-- Start of Dataset entries --
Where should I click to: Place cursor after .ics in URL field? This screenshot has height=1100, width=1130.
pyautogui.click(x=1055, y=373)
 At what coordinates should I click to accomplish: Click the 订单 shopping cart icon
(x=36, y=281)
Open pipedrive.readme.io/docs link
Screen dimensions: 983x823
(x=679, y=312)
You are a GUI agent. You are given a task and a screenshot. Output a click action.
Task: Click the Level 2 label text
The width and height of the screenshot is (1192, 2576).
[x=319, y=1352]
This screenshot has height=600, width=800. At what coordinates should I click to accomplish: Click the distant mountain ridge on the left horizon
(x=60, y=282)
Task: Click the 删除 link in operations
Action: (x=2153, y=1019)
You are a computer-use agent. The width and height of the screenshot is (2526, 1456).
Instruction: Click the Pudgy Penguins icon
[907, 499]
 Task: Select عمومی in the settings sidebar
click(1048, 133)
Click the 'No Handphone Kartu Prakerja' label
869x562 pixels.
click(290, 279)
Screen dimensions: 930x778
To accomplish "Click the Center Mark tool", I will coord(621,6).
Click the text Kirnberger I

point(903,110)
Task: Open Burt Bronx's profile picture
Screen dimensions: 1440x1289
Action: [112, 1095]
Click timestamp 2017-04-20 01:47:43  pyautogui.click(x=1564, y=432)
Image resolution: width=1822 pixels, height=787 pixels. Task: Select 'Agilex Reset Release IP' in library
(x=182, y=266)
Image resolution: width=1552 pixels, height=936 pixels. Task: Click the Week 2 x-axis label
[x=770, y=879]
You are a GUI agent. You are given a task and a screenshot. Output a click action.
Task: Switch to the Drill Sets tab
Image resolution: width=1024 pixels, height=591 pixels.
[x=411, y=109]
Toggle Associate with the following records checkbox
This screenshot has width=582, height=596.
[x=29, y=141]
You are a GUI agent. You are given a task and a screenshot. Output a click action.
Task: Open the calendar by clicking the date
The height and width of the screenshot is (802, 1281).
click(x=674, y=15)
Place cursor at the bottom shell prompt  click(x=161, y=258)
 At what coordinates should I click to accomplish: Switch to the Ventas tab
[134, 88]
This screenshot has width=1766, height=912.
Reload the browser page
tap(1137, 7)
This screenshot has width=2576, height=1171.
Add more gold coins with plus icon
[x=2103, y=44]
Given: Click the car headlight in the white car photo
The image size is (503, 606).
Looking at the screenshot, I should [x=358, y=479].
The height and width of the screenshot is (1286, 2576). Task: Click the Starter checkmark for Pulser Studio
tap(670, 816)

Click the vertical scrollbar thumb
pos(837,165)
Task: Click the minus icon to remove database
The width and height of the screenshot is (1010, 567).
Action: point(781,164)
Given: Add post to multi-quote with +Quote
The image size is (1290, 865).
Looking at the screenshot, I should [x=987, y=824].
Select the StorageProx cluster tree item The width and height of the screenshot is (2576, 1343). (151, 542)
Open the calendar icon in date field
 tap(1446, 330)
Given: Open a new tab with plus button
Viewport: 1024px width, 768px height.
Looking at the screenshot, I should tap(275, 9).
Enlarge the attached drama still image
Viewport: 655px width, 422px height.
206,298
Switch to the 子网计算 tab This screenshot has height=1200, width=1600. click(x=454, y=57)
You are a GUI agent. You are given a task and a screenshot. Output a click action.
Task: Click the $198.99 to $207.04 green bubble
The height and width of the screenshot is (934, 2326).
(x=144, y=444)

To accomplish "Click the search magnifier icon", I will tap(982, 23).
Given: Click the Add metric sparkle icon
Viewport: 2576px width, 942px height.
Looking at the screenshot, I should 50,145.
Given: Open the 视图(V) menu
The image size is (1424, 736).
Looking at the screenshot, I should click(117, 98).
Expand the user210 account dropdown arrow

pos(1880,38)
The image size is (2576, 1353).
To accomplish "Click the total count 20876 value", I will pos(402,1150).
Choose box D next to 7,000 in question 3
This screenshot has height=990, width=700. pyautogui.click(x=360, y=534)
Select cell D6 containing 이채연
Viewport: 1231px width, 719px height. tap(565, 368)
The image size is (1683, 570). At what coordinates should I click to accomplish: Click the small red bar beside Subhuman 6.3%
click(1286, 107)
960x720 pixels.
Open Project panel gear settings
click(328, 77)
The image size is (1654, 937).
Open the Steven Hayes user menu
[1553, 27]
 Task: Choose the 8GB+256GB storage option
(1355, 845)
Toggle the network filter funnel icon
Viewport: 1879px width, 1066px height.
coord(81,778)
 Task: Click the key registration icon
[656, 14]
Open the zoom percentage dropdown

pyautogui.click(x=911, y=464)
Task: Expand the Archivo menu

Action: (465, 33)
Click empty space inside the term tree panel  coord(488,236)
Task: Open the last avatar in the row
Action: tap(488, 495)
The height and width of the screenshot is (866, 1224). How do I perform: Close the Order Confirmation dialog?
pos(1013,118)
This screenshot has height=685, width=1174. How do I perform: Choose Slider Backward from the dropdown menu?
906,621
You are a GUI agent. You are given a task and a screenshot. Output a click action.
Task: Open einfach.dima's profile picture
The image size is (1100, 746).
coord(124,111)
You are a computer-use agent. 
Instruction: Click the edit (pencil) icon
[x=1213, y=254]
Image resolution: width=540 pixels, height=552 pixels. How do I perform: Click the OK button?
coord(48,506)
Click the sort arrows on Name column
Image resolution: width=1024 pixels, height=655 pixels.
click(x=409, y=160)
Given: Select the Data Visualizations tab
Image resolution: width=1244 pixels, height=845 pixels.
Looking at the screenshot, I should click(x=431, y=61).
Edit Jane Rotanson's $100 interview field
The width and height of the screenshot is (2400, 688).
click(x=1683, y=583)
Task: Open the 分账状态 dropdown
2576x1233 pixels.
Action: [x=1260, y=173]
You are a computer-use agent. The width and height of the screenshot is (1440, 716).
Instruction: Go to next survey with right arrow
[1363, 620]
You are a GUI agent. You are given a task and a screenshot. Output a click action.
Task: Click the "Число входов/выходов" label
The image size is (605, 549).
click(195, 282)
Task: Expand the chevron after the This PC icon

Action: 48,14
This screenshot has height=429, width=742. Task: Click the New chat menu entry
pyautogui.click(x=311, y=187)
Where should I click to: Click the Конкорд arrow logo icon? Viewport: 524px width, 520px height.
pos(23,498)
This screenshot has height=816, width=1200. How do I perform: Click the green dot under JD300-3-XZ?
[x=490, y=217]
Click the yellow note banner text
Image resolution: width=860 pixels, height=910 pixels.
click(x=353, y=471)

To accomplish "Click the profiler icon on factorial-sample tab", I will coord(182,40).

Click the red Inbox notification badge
-- End of Dataset entries --
Given problem:
Show each line in the records that contains the word "button".

The response:
Given: Open a new tab with plus button
Image resolution: width=540 pixels, height=552 pixels. How do I perform: Click the OK button?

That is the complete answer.